Fish Tank. Image courtesy of MAD Architects. Photo Fang Zhenning.

Recent work

The exhibition divides MAD Architects’ recent work into three chapters: Embodied Nature, Connective Landscapes and Layered Futures. These recent projects embody his design philosophy of enhancing individual experience, restoring disrupted urban structures and building a future based on the past. They range from a kindergarten in Japan and social housing in Beijing to the ambitious Quzhou Sports Park, with a stadium that blends into the landscape like a hill, and the Lucas Museum of Narrative Art in Los Angeles, co-founded by filmmaker George Lucas and his wife Mellody Hobson, and designed by MAD Architects.

MAD Architects. Quzhou Stadium. Image courtesy of MAD Architects. Photo: CreatAR Images.

Fenix

The exhibition also features the Tornado, designed by MAD Architects for Fenix, a new museum that tells stories of migration through art. A double, spiral staircase takes visitors from the atrium of the former Fenix warehouse up to the roof. From there, there is a view of the Katendrecht peninsula – once one of the first Chinatowns in Europe. Fenix is open to the public from 16 May.

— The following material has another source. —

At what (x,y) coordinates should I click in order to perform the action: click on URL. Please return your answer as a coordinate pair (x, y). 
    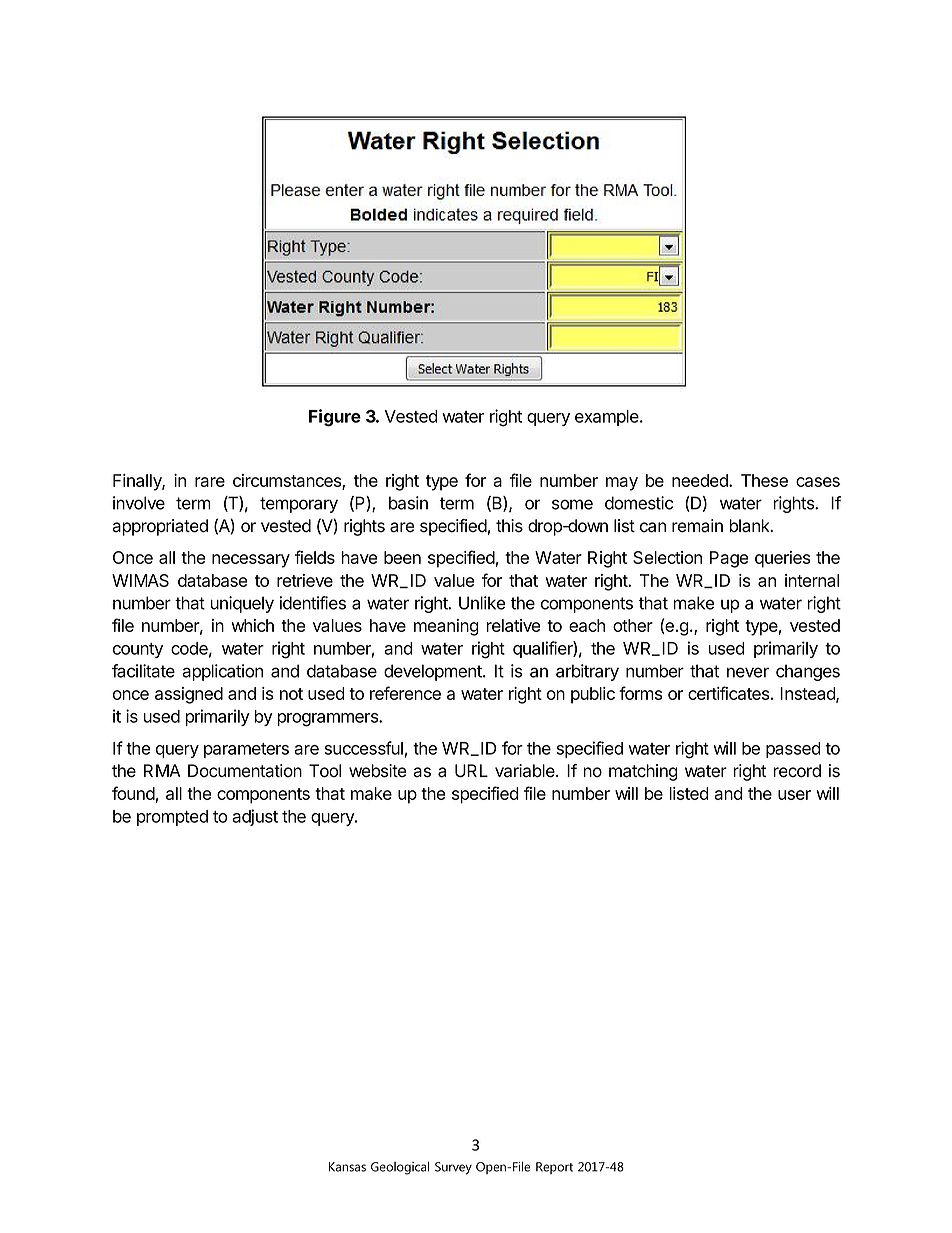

The exhibition is an initiative of the Nieuwe Instituut, in collaboration with MAD Architects, and curated by Aric Chen, general and artistic director of the Nieuwe Instituut, and Tijn van de Wijdeven. The spatial design is by Ma Yansong, MAD Architects, and the graphic design by Joris Kritis. The exhibition has been made possible by a contribution from Stichting Droom en Daad.